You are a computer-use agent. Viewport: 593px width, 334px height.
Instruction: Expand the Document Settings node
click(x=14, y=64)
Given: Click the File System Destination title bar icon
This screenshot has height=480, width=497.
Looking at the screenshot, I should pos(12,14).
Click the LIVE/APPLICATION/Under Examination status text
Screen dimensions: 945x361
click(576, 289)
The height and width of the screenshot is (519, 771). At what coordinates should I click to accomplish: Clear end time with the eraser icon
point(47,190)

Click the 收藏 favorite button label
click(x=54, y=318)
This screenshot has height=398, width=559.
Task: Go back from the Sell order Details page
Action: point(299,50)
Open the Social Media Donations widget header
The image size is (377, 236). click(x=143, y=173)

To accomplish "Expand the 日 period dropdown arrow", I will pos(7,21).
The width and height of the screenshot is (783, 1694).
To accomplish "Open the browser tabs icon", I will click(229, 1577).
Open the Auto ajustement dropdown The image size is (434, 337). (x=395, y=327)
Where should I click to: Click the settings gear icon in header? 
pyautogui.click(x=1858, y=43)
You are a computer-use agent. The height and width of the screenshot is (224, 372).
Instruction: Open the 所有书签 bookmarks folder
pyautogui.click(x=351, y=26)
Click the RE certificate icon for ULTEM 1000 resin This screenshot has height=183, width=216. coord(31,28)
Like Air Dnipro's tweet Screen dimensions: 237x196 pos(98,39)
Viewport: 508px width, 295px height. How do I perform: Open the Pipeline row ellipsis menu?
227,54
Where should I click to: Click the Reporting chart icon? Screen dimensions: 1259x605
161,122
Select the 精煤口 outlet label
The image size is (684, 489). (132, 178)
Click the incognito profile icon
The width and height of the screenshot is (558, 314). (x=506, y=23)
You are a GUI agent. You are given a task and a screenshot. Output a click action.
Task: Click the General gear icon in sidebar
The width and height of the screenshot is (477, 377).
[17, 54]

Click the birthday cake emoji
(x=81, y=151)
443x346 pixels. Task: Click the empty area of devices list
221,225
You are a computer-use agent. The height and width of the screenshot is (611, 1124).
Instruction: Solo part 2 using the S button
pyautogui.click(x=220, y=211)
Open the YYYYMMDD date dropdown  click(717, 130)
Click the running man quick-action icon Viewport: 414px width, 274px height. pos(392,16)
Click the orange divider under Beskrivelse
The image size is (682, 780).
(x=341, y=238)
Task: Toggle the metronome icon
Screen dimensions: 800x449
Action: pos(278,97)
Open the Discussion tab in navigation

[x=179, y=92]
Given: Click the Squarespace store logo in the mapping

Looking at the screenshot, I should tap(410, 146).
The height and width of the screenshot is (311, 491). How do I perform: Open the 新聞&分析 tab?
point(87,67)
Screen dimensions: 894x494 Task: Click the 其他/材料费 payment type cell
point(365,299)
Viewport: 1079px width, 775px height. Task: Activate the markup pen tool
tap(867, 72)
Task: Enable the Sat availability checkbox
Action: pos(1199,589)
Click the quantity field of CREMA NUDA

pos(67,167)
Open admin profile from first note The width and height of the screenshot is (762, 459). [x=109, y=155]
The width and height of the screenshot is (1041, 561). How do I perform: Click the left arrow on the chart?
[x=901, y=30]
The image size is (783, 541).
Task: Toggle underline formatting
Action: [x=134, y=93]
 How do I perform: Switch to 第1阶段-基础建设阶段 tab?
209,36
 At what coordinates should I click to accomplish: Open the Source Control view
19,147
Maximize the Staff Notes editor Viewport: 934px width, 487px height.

● WHAT THE EXERCISE ASKS
Copy all of the lines above, character for character, with nothing changed or left out.

● FULL RESPONSE
You are a computer-use agent. Viewport: 593px width, 334px height.
Instruction: Expand the Document Settings node
click(x=14, y=64)
Given: Click the File System Destination title bar icon
This screenshot has height=480, width=497.
Looking at the screenshot, I should pos(12,14).
Click the LIVE/APPLICATION/Under Examination status text
Screen dimensions: 945x361
click(576, 289)
The height and width of the screenshot is (519, 771). At what coordinates should I click to accomplish: Clear end time with the eraser icon
point(47,190)

Click the 收藏 favorite button label
click(x=54, y=318)
This screenshot has height=398, width=559.
Task: Go back from the Sell order Details page
Action: point(299,50)
Open the Social Media Donations widget header
The image size is (377, 236). click(x=143, y=173)

To accomplish "Expand the 日 period dropdown arrow", I will pos(7,21).
The width and height of the screenshot is (783, 1694).
To accomplish "Open the browser tabs icon", I will click(229, 1577).
Open the Auto ajustement dropdown The image size is (434, 337). (x=395, y=327)
Where should I click to: Click the settings gear icon in header? 
pyautogui.click(x=1858, y=43)
You are a computer-use agent. The height and width of the screenshot is (224, 372).
Instruction: Open the 所有书签 bookmarks folder
pyautogui.click(x=351, y=26)
Click the RE certificate icon for ULTEM 1000 resin This screenshot has height=183, width=216. coord(31,28)
Like Air Dnipro's tweet Screen dimensions: 237x196 pos(98,39)
Viewport: 508px width, 295px height. How do I perform: Open the Pipeline row ellipsis menu?
227,54
Where should I click to: Click the Reporting chart icon? Screen dimensions: 1259x605
161,122
Select the 精煤口 outlet label
The image size is (684, 489). (132, 178)
Click the incognito profile icon
The width and height of the screenshot is (558, 314). (x=506, y=23)
You are a GUI agent. You are given a task and a screenshot. Output a click action.
Task: Click the General gear icon in sidebar
The width and height of the screenshot is (477, 377).
[17, 54]

Click the birthday cake emoji
(x=81, y=151)
443x346 pixels. Task: Click the empty area of devices list
221,225
You are a computer-use agent. The height and width of the screenshot is (611, 1124).
Instruction: Solo part 2 using the S button
pyautogui.click(x=220, y=211)
Open the YYYYMMDD date dropdown  click(717, 130)
Click the running man quick-action icon Viewport: 414px width, 274px height. pos(392,16)
Click the orange divider under Beskrivelse
The image size is (682, 780).
(x=341, y=238)
Task: Toggle the metronome icon
Screen dimensions: 800x449
Action: pos(278,97)
Open the Discussion tab in navigation

[x=179, y=92]
Given: Click the Squarespace store logo in the mapping

Looking at the screenshot, I should tap(410, 146).
The height and width of the screenshot is (311, 491). How do I perform: Open the 新聞&分析 tab?
point(87,67)
Screen dimensions: 894x494 Task: Click the 其他/材料费 payment type cell
point(365,299)
Viewport: 1079px width, 775px height. Task: Activate the markup pen tool
tap(867, 72)
Task: Enable the Sat availability checkbox
Action: pos(1199,589)
Click the quantity field of CREMA NUDA

pos(67,167)
Open admin profile from first note The width and height of the screenshot is (762, 459). [x=109, y=155]
The width and height of the screenshot is (1041, 561). How do I perform: Click the left arrow on the chart?
[x=901, y=30]
The image size is (783, 541).
Task: Toggle underline formatting
Action: [x=134, y=93]
 How do I perform: Switch to 第1阶段-基础建设阶段 tab?
209,36
 At what coordinates should I click to accomplish: Open the Source Control view
19,147
Maximize the Staff Notes editor Viewport: 934px width, 487px height.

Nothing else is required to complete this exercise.